Holding the Line on Ultimate Beneficial Ownership
25 Mar 2020

The misuse of legal structures for illicit activities has been the subject of intense global scrutiny since the release of the Panama Papers in April 2016 and the Paradise Papers in November 2017. Since then, the requirements around the identification of the UBOs (ultimate beneficial owners) of legal entities have moved up on the regulatory agenda, increasing the need for financial institutions to identify, verify and screen beneficial owners.

Prior to the leaks, the FATF (Financial Action Task Force) Recommendations had already set out obligations for financial institutions to identify beneficial owners, take reasonable steps to verify their identities, and understand the control structures of customers that legal persons (e.g. companies) and legal arrangements (e.g. trusts).

To address the challenges many jurisdictions experience in trying to ensure ownership transparency, last October the FATF released a best practice paper offering guidance on measures countries should consider to facilitate access to beneficial ownership and control information by financial institutions and other entities.

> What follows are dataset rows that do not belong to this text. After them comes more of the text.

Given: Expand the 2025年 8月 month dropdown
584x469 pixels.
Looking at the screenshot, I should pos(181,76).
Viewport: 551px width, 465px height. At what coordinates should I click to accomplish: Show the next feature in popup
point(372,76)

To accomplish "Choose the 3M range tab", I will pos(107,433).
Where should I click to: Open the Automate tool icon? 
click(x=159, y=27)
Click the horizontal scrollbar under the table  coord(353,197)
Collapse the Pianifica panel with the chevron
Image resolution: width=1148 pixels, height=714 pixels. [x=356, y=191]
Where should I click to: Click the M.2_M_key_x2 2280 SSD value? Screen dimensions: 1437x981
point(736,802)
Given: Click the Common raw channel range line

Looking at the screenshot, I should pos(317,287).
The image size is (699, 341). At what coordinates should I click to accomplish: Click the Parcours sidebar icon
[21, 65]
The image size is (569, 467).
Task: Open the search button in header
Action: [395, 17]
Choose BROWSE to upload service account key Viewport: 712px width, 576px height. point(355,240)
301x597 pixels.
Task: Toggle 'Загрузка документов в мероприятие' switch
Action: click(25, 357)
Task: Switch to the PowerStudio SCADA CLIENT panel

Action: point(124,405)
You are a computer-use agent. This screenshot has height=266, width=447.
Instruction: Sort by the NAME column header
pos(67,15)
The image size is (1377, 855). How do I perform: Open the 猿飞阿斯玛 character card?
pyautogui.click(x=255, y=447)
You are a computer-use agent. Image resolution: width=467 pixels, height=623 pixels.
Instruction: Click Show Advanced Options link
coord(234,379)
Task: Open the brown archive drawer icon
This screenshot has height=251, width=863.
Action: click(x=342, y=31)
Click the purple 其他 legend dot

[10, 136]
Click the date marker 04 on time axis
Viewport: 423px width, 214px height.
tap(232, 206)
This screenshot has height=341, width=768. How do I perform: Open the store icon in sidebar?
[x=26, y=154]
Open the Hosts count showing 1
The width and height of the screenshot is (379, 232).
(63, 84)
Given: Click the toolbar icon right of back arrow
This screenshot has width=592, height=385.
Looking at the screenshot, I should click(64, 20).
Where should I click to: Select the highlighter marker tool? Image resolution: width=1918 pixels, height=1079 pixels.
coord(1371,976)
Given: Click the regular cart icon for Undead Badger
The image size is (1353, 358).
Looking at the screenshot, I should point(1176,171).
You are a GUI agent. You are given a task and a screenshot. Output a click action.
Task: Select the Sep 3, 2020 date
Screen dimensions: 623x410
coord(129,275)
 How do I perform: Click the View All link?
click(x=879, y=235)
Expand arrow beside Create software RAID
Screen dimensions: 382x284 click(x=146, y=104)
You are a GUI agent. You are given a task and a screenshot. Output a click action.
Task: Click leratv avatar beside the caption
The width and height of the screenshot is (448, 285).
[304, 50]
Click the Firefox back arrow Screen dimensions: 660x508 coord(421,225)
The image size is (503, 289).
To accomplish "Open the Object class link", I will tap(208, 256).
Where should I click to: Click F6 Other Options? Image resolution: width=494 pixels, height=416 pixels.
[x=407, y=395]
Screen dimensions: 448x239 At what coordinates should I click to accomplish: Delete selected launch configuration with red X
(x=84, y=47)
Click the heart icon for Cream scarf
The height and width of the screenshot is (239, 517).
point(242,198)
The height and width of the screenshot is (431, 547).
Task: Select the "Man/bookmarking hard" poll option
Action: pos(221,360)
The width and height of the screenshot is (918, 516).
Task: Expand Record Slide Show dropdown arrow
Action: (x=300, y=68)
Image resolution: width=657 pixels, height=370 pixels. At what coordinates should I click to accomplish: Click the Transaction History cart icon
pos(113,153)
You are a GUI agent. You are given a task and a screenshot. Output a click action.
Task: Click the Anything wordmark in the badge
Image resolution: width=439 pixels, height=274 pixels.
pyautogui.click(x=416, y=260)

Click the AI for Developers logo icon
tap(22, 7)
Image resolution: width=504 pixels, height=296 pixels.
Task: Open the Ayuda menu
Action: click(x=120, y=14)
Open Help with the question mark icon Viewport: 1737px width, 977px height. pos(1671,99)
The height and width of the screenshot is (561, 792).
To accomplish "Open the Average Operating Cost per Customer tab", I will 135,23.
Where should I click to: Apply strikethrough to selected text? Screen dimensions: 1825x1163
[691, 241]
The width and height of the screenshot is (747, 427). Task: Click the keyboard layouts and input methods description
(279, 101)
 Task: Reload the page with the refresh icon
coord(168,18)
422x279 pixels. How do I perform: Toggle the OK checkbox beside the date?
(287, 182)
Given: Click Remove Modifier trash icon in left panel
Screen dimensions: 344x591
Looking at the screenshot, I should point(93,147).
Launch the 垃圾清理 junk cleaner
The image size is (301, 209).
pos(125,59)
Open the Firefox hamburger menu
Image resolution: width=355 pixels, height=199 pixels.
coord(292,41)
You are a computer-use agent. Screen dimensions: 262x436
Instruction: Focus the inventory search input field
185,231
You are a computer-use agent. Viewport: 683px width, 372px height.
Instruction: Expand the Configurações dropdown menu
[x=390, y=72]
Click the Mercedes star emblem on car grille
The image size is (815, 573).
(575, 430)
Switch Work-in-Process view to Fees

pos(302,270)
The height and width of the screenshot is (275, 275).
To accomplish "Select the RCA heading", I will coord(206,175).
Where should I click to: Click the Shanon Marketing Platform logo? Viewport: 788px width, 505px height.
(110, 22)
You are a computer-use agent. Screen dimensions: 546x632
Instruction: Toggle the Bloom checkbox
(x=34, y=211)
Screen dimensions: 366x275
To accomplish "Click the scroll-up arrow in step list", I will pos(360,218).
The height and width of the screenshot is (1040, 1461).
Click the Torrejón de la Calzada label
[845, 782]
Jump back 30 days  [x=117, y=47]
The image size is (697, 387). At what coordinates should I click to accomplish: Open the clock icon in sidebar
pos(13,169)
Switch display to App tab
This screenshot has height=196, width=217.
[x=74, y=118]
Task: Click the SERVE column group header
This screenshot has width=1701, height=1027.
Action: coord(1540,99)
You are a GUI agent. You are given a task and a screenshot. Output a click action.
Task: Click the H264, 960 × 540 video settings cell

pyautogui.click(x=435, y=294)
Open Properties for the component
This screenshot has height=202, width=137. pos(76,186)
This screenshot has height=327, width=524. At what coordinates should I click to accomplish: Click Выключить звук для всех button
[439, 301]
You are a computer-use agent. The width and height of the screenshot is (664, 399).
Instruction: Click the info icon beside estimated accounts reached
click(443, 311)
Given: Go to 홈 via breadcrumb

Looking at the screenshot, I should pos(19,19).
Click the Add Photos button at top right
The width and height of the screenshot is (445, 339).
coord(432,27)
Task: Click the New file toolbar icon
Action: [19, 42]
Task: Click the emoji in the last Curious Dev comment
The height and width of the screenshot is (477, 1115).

However, there remains a large gap between the best practices put forward by the FATF and market realities, and progress to enhance beneficial ownership transparency has been uneven, given that jurisdictions often have different methods for defining and recording ownership.

Closing the transparency gap

In the US, no state currently requires disclosure of beneficial owners to set up a company. In fact, most states do not even require information about the officers and directors who will be managing the company.

FinCEN’s CDD Rule was issued to address this vulnerability, requiring financial institutions to identify and verify the identities of UBOs of legal entity customers at the time of account opening and defined points thereafter. While the CDD Rule became fully enforceable in May 2018, it is “not a comprehensive solution to the problem”, according to the US Treasury Department.

Last month, the US Treasury issued its 2020 national strategy for combatting terrorist and other illicit financing, calling for legislative action to require the disclosure of beneficial ownership information at the time of company formation. This “gap” was cited as one of the principal reasons for the US’ “failing grade” on beneficial ownership transparency in its 2016 FATF mutual evaluation report.

In Asia, Hong Kong and Singapore require all companies to maintain an up-to-date list of their UBOs in the form of significant controllers. In Malaysia, companies are required to maintain basic ownership information, which is available to the public. Japan requires companies to declare UBOs upon establishment, but changes in beneficial ownership are not covered.

To try and address transparency gaps, and eventually become fully compliant with the FATF Recommendations, a number of Asian jurisdictions have also indicated they are exploring the possible introduction of public registers of beneficial owners – including Australia, New Zealand, Japan, Malaysia and Indonesia.

The introduction of public UBO registers in each member state was the EU’s direct response to the Panama Papers, forming part of the 5th Anti-Money Laundering Directive (5AMLD) which took effect on 10 January 2020. The previous directive – 4AMLD – did include a requirement to collect beneficial ownership information on companies and trusts, but it did not require this information to be made public.

Despite having two years lead time for compliance, the majority of EU member states either still do not have a centralised register of beneficial owners, or they have imposed registration requirements or other restrictions that inhibit full public access. According to campaigning group Global Witness, only six EU states – including the UK – have complied with the requirement so far.

A persistent stumbling block

“Although progress is being made in many jurisdictions, a persistent stumbling block is a lack of independent and reliable UBO data,” says Phillip Malcolm, Regional Performance Director for Asia Pacific at Refinitiv. “Countries that have a beneficial ownership register in place are better able to support enforcement action because of the enhanced access to ownership information.”

“But in many jurisdictions, especially where such registers are not present, authorities largely rely on banks and financial institutions to supply beneficial ownership information. In many cases this information is incomplete and inaccurate, ultimately hindering efforts to crack down on financial crime.”